Not a dumb question at all.

Ad scripts are a common malware vector. Ad blockers prevent those scripts from running, which in turn reduces the attack surface for malware.

More detailed non-technical explanation...

First, note that it's typically not the website you're visiting that's behaving maliciously. For example, if you visit the ABC news website, ABC is not out to harm you. But they ARE out to profit from your visit. So they typically host a bunch of ads and data-gathering scripts.

But ABC and most of the other popular websites you visit usually use third-party scripts to present ads and gather information about you. A third-party script is some Javascript that is hosted on a website somewhere other than the one you're visiting. Those third-party scripts are injected into your browser as part of the site you're visiting. (This is normal and happens all the time.)

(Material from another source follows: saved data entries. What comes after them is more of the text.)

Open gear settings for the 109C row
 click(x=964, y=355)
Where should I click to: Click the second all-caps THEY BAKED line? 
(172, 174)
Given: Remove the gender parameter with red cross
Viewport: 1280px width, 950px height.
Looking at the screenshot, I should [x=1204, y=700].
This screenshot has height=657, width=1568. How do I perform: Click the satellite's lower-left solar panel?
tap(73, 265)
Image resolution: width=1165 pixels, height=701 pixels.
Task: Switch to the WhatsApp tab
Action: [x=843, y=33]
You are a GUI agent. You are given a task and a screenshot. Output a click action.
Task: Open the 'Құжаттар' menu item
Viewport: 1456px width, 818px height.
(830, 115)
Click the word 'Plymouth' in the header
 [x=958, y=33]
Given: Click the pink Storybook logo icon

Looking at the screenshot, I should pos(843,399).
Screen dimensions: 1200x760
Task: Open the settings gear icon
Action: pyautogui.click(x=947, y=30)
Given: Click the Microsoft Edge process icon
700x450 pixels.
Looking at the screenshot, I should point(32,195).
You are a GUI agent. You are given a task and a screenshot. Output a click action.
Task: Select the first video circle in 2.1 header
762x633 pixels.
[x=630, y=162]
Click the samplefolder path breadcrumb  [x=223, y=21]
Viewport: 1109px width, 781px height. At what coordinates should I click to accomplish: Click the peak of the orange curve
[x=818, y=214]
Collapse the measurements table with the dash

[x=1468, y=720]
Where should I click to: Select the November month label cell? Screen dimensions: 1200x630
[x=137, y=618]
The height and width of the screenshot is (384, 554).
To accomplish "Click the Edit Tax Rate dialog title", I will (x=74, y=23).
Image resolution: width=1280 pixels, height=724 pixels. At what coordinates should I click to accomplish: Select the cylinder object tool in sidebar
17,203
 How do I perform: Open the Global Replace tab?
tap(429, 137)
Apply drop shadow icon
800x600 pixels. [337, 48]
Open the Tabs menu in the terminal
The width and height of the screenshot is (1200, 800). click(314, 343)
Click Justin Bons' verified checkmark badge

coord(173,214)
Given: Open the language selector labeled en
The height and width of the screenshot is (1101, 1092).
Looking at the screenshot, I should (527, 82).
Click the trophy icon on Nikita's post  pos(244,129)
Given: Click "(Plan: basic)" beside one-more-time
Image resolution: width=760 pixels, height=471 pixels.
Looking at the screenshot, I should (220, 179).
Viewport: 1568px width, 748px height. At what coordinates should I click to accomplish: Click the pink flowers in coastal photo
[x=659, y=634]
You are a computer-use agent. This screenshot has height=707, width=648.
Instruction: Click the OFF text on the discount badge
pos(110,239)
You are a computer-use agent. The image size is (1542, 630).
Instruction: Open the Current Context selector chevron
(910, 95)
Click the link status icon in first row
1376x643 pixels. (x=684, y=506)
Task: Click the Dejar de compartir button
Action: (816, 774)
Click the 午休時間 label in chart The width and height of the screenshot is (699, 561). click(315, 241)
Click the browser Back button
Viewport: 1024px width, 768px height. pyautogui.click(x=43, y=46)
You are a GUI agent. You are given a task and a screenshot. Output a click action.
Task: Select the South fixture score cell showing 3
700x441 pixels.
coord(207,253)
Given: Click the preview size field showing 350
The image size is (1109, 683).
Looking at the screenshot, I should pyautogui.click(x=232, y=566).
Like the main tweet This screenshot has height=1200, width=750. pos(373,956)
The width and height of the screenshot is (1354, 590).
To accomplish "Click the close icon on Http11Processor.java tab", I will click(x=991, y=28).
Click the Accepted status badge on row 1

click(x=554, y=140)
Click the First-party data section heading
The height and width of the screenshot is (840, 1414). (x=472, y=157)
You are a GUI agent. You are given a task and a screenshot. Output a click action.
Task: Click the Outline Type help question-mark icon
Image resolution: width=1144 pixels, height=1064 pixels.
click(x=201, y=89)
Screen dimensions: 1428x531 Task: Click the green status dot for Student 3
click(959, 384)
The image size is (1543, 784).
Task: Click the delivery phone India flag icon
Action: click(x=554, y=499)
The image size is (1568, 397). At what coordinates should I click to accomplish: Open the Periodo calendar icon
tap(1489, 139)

The problem is, the site you're visiting may not be able to ensure that the scripts coming in from third party websites are uncorrupted and/or non-malicious. They don't always have a good way to know that they're allowing malicious code to run in their visitor's browsers.

Depending on context, malware encoded into ad scripts can do all sorts of nasty stuff within your browser. One of the more scary attacks works by putting up a facade that looks identical to the real website, but is in fact capturing and forwarding all your interaction (keyboard input, mouse clicks, etc.) to some evil web server. Users have no clue that's happening.

Imagine that, after being hacked, your financial institution's website is presenting a facade that looks exactly like their website, but instead of communicating to your institution's web server, your account credentials are scooping up and forwarded to some server on the dark web, where that information is packaged and sold.

Browsers nowadays can do a lot to prevent that sort of thing (such hacks used to be almost child's play). And financial institutions have some really good security these days. But it's just not technically possible for browsers to prevent every type of hack without fully disabling Javascript (and some other browser features).

So ad-blockers, NoScript, and multifactor authentication are all methods one can use to safeguard themselves as best as possible.

Thanks for the detailed explanation! Is multifactor authorization a protect against malware? I thought its only function was to keep someone from impersonating you.

 

[mildone]

Thanks for the detailed explanation! Is multifactor authorization a protect against malware? I thought its only function was to keep someone from impersonating you.

Criminals can use malware or spyware to steal your information, including stuff like banking credentials. Multi factor authentication helps ensure that when you log into your bank’s website, it’s really you and not a criminal working with your stolen credentials. It’s not foolproof. But it greatly increases the difficulty of fraudulent access.

MFA is part of comprehensive layered digital security, along with script-blocking or ad-blocking tools. It won’t protect you from a malware attack, per se. But will help protect you from potential downstream impacts after a successful malware attack.